▸ **To do**: Each line from the first line of the entries through the line holding "Imprint (965, 920)" is to be restated word for word; nothing else, and no picture, belongs in the answer.

-=-=-=-=-

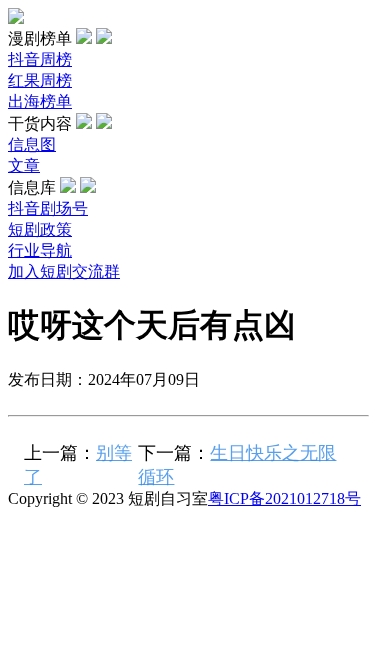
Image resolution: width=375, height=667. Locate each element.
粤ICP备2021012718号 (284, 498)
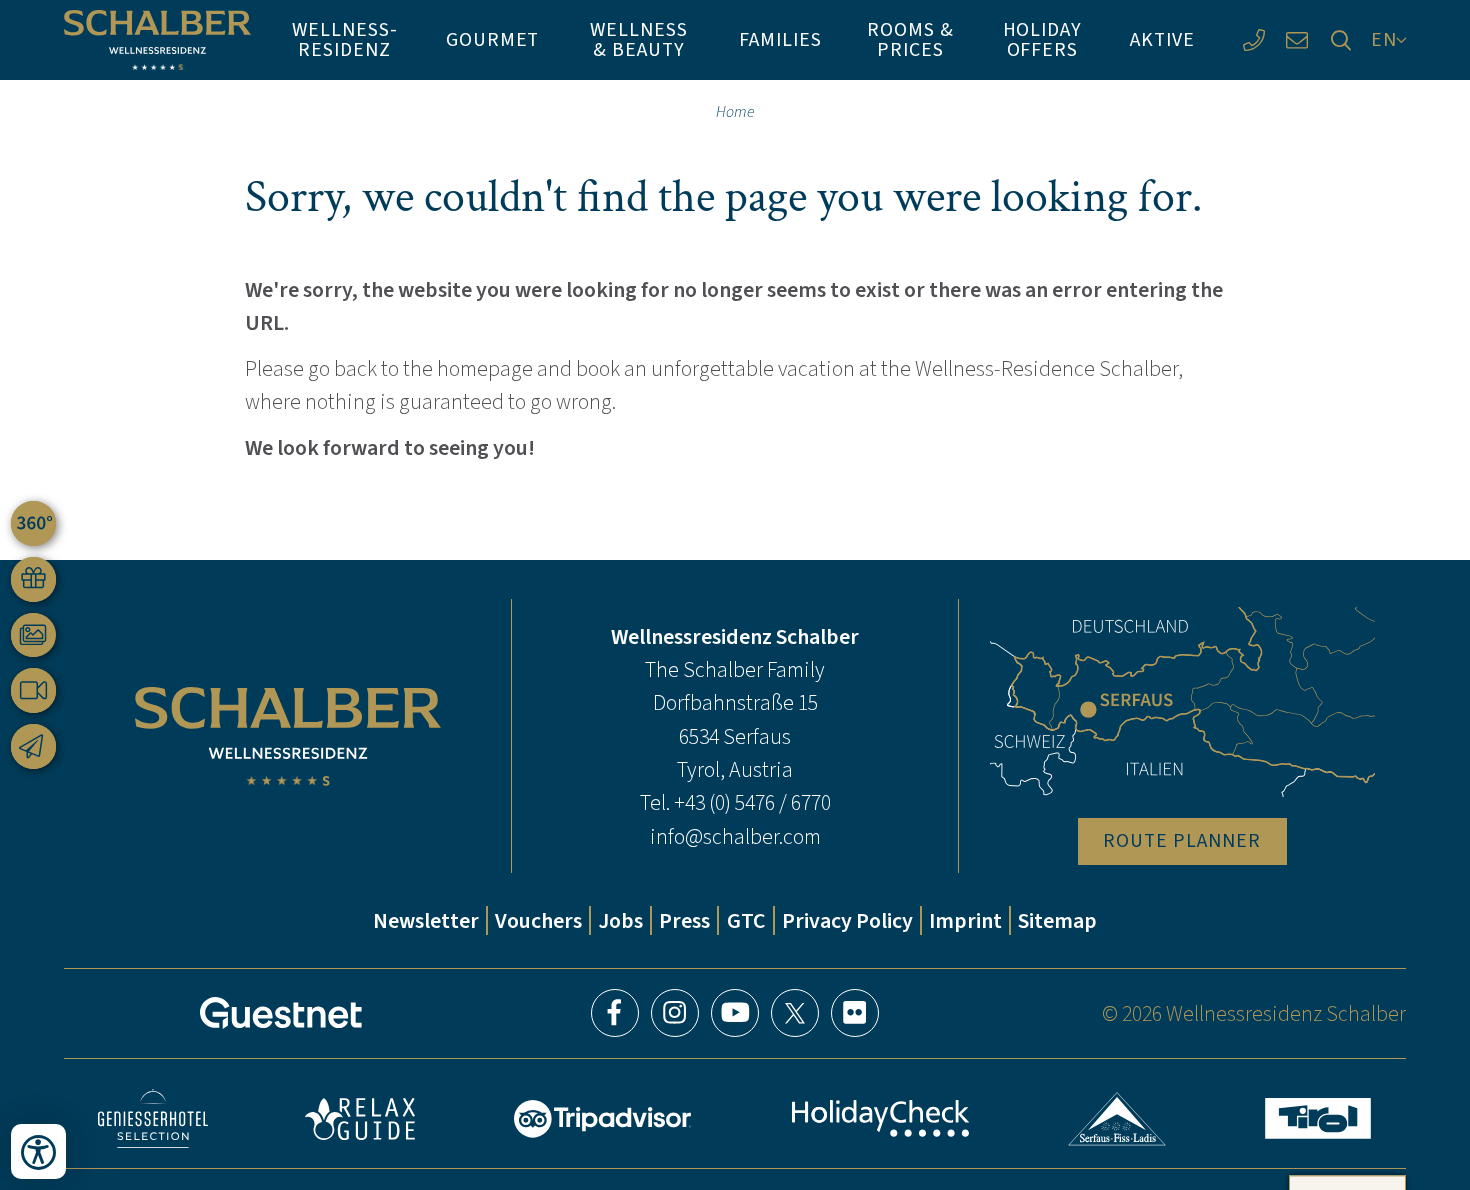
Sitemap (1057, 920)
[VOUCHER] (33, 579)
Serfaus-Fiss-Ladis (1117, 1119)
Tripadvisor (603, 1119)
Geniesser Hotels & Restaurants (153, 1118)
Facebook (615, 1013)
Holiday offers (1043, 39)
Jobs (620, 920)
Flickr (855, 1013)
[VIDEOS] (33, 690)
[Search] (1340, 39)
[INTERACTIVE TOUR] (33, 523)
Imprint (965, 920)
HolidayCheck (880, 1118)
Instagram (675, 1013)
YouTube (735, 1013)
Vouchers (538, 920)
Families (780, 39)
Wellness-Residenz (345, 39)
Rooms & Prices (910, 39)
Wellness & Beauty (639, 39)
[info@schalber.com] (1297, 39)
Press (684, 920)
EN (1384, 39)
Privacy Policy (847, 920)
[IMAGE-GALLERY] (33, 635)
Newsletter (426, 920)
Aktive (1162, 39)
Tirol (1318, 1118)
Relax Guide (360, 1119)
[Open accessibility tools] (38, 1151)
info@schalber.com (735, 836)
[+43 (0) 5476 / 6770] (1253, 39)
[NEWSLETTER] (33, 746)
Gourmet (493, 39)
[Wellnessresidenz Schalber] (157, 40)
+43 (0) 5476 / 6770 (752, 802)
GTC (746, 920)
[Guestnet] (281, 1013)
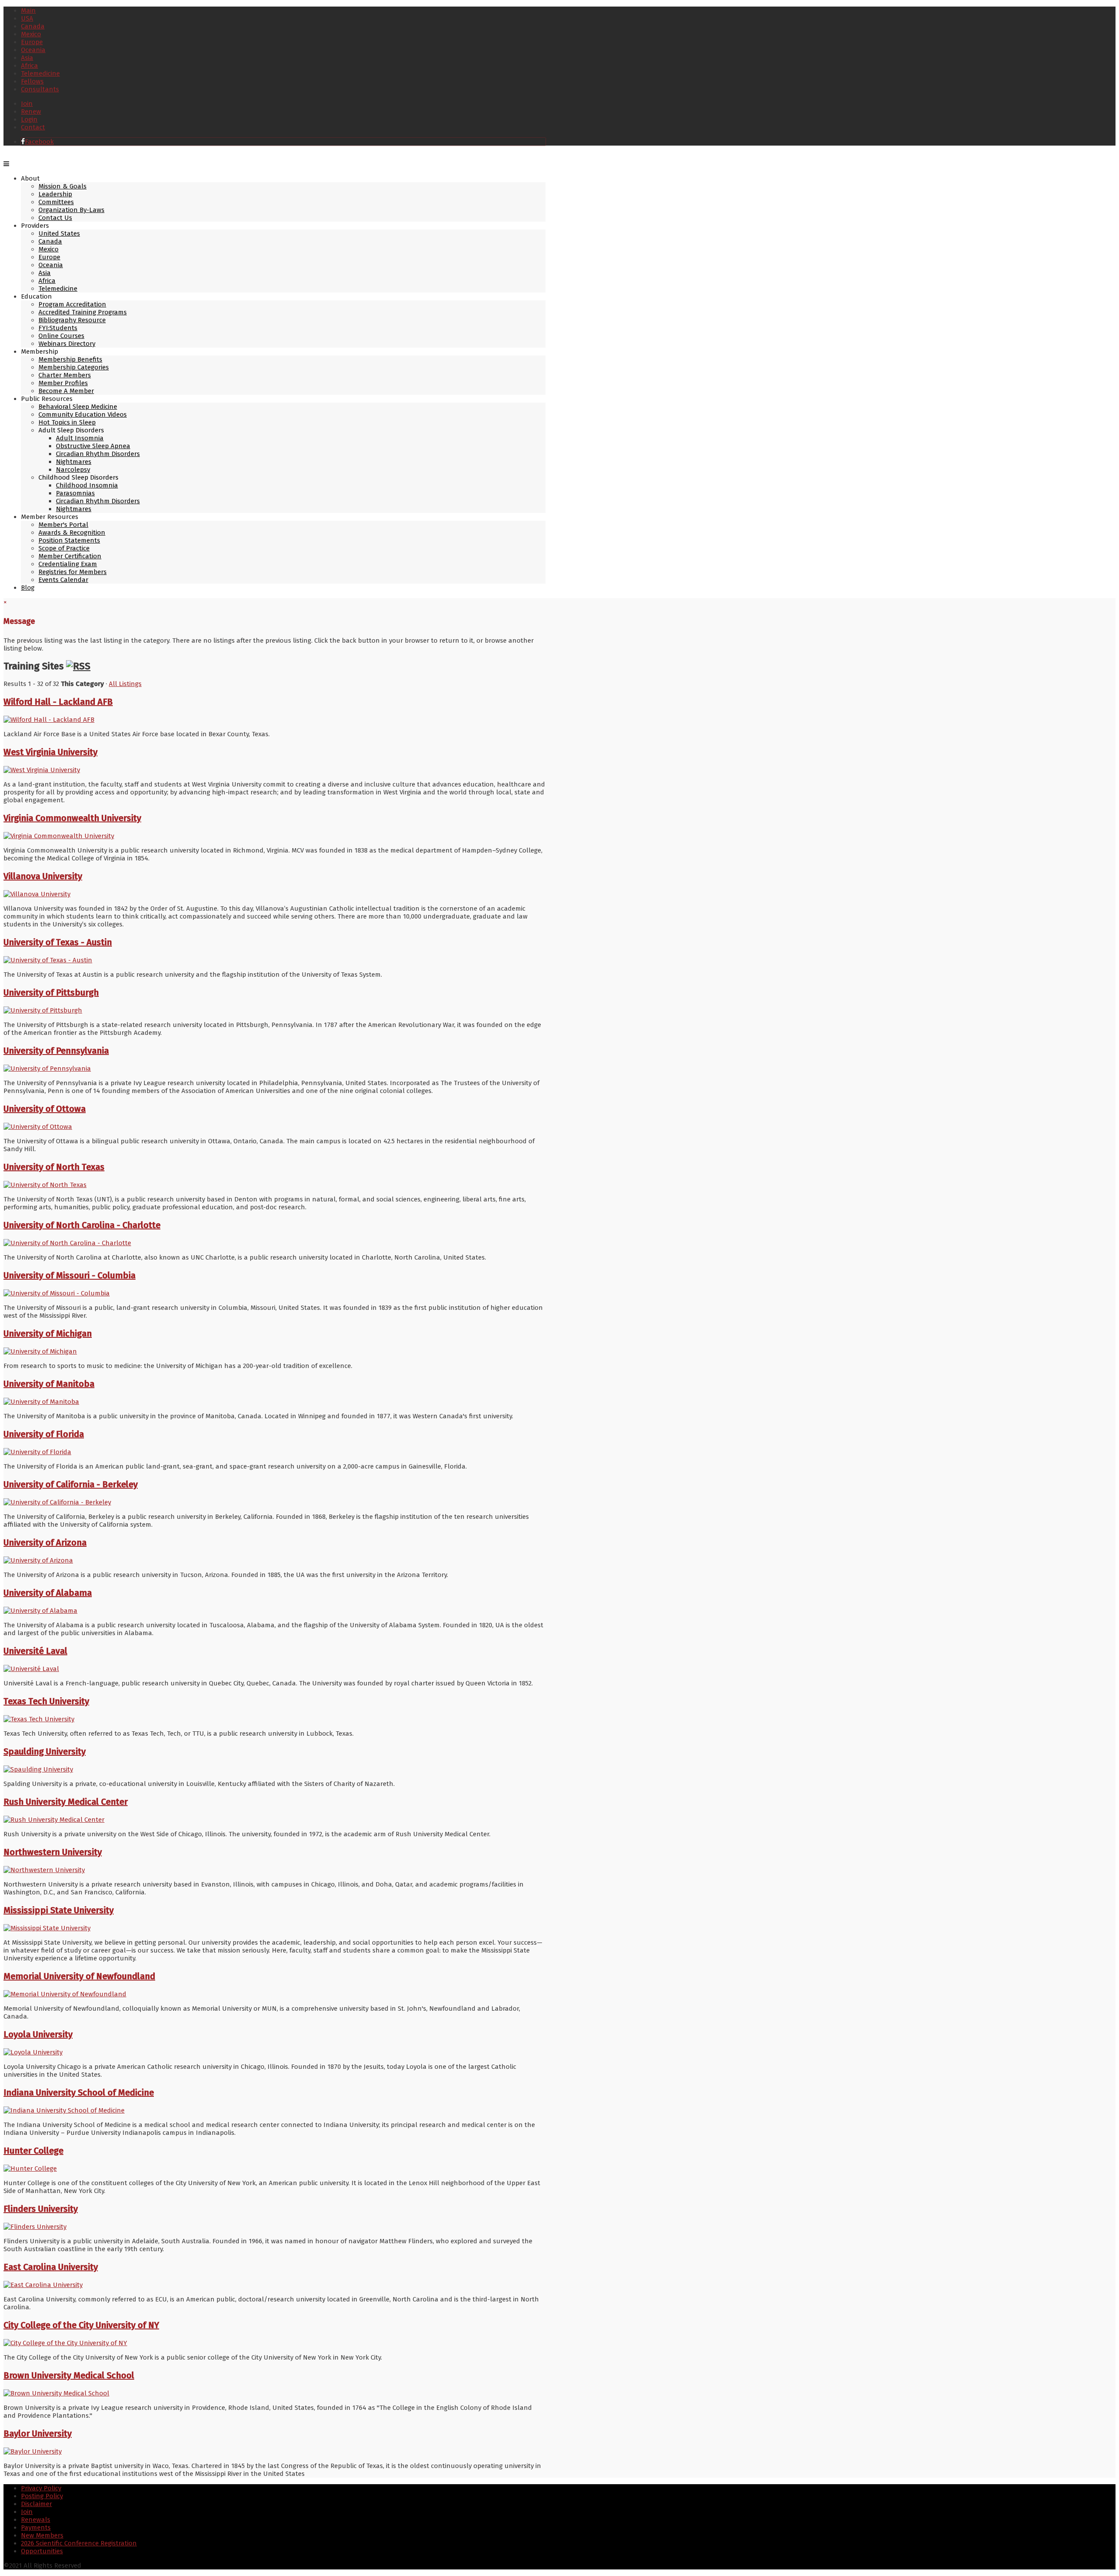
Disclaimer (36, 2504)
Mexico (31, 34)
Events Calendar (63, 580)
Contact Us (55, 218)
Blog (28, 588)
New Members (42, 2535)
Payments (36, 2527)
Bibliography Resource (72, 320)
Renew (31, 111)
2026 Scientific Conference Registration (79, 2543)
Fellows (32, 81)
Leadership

-=-=-=-=-

▸ **Output of the exercise**:
Image resolution: width=375, height=667. Locate each element.
粤ICP备2021012718号 (284, 498)
Sitemap (1057, 920)
[VOUCHER] (33, 579)
Serfaus-Fiss-Ladis (1117, 1119)
Tripadvisor (603, 1119)
Geniesser Hotels & Restaurants (153, 1118)
Facebook (615, 1013)
Holiday offers (1043, 39)
Jobs (620, 920)
Flickr (855, 1013)
[VIDEOS] (33, 690)
[Search] (1340, 39)
[INTERACTIVE TOUR] (33, 523)
Imprint (965, 920)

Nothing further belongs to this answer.